◆ Work task
Of all the lines in the entries below, give again exactly those starting at the line containing "[Logo Home] (22, 25)" and ending at the line containing "プロフィール (107, 1252)", both ends included, and no others.

++++++++++++++++++++

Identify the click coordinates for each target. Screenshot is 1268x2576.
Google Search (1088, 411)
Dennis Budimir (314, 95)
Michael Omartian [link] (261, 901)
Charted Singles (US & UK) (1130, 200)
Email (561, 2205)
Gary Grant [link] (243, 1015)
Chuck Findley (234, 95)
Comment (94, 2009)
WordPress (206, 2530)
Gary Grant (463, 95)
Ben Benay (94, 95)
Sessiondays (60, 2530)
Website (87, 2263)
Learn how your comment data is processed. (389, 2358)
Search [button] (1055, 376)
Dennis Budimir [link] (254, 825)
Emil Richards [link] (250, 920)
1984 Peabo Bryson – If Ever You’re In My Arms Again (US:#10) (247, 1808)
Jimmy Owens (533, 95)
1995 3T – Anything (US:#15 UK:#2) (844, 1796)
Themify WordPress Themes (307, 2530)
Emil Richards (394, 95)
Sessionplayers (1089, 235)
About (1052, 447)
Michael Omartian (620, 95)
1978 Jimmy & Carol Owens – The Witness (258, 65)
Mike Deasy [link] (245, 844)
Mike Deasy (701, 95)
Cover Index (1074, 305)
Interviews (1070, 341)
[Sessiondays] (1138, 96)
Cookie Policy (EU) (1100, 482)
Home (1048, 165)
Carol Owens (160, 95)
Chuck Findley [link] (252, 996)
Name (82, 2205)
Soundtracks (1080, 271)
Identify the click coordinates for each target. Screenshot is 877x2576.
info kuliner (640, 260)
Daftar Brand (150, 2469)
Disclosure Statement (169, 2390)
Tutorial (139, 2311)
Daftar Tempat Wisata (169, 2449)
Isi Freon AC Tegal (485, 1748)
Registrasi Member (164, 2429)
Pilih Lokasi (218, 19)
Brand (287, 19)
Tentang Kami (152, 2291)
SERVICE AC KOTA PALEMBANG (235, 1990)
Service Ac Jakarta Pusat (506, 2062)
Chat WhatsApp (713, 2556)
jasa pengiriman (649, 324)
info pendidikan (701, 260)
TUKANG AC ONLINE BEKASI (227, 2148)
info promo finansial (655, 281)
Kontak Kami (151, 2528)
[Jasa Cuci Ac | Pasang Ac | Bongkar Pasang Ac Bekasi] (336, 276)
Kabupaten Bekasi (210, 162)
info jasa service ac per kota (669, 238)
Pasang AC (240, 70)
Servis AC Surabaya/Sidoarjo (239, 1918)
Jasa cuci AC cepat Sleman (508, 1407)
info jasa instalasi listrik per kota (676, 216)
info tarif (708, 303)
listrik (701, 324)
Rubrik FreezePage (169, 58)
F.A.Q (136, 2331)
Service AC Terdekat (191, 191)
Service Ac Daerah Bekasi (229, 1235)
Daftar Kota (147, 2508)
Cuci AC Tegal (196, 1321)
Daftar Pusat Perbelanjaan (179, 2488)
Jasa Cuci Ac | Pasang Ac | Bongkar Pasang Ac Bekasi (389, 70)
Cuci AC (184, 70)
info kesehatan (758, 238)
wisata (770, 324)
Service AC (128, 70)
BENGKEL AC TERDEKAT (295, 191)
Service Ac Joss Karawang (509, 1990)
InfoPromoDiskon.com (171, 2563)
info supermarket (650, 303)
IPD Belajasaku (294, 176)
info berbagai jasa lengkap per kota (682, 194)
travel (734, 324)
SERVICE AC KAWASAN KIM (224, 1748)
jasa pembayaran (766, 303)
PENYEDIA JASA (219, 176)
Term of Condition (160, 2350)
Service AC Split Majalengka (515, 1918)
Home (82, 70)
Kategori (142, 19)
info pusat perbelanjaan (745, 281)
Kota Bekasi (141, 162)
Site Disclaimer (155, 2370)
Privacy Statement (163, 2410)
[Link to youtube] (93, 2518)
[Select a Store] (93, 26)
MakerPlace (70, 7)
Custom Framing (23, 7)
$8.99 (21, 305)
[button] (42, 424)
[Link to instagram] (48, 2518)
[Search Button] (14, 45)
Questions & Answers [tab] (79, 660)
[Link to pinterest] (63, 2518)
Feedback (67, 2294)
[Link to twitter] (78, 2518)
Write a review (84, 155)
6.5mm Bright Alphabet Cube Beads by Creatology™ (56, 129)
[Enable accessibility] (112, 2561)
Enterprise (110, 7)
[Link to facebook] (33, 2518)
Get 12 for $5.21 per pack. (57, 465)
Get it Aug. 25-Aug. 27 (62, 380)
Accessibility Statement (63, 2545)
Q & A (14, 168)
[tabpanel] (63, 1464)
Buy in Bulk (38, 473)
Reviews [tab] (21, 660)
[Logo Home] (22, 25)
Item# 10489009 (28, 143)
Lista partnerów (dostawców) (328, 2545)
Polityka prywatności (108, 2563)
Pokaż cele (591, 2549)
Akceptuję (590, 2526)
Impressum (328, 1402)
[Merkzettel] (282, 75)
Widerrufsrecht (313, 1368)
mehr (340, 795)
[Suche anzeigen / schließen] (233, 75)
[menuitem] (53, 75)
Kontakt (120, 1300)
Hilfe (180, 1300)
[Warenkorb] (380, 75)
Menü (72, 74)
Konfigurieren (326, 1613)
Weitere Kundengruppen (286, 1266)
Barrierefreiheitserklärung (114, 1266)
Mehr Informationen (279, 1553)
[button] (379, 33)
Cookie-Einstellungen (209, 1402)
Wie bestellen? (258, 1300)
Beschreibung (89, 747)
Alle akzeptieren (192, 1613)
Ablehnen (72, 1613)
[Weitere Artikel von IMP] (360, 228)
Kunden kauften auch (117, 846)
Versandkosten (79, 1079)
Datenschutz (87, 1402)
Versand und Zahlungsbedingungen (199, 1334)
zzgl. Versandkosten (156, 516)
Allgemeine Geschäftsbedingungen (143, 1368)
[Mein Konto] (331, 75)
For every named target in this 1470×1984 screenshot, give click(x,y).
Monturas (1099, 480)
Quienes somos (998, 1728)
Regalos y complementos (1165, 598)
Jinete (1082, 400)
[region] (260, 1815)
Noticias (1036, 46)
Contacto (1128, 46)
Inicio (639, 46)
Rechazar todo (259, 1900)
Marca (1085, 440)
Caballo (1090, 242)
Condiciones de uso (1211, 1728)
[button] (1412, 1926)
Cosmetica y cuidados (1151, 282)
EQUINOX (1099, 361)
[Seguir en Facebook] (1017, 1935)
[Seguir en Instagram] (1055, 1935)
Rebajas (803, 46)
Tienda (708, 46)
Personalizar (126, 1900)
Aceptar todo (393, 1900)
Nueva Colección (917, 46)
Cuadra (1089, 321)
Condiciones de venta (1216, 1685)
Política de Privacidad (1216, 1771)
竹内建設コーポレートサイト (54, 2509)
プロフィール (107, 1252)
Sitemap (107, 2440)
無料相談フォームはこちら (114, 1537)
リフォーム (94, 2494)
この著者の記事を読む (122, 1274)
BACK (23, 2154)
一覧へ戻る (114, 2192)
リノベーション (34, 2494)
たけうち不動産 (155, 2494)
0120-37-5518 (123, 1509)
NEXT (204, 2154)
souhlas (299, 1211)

++++++++++++++++++++

◆ Exercise result
[Logo Home] (22, 25)
Item# 10489009 (28, 143)
Lista partnerów (dostawców) (328, 2545)
Polityka prywatności (108, 2563)
Pokaż cele (591, 2549)
Akceptuję (590, 2526)
Impressum (328, 1402)
[Merkzettel] (282, 75)
Widerrufsrecht (313, 1368)
mehr (340, 795)
[Suche anzeigen / schließen] (233, 75)
[menuitem] (53, 75)
Kontakt (120, 1300)
Hilfe (180, 1300)
[Warenkorb] (380, 75)
Menü (72, 74)
Konfigurieren (326, 1613)
Weitere Kundengruppen (286, 1266)
Barrierefreiheitserklärung (114, 1266)
Mehr Informationen (279, 1553)
[button] (379, 33)
Cookie-Einstellungen (209, 1402)
Wie bestellen? (258, 1300)
Beschreibung (89, 747)
Alle akzeptieren (192, 1613)
Ablehnen (72, 1613)
[Weitere Artikel von IMP] (360, 228)
Kunden kauften auch (117, 846)
Versandkosten (79, 1079)
Datenschutz (87, 1402)
Versand und Zahlungsbedingungen (199, 1334)
zzgl. Versandkosten (156, 516)
Allgemeine Geschäftsbedingungen (143, 1368)
[Mein Konto] (331, 75)
For every named target in this 1470×1984 screenshot, give click(x,y).
Monturas (1099, 480)
Quienes somos (998, 1728)
Regalos y complementos (1165, 598)
Jinete (1082, 400)
[region] (260, 1815)
Noticias (1036, 46)
Contacto (1128, 46)
Inicio (639, 46)
Rechazar todo (259, 1900)
Marca (1085, 440)
Caballo (1090, 242)
Condiciones de uso (1211, 1728)
[button] (1412, 1926)
Cosmetica y cuidados (1151, 282)
EQUINOX (1099, 361)
[Seguir en Facebook] (1017, 1935)
[Seguir en Instagram] (1055, 1935)
Rebajas (803, 46)
Tienda (708, 46)
Personalizar (126, 1900)
Aceptar todo (393, 1900)
Nueva Colección (917, 46)
Cuadra (1089, 321)
Condiciones de venta (1216, 1685)
Política de Privacidad (1216, 1771)
竹内建設コーポレートサイト (54, 2509)
プロフィール (107, 1252)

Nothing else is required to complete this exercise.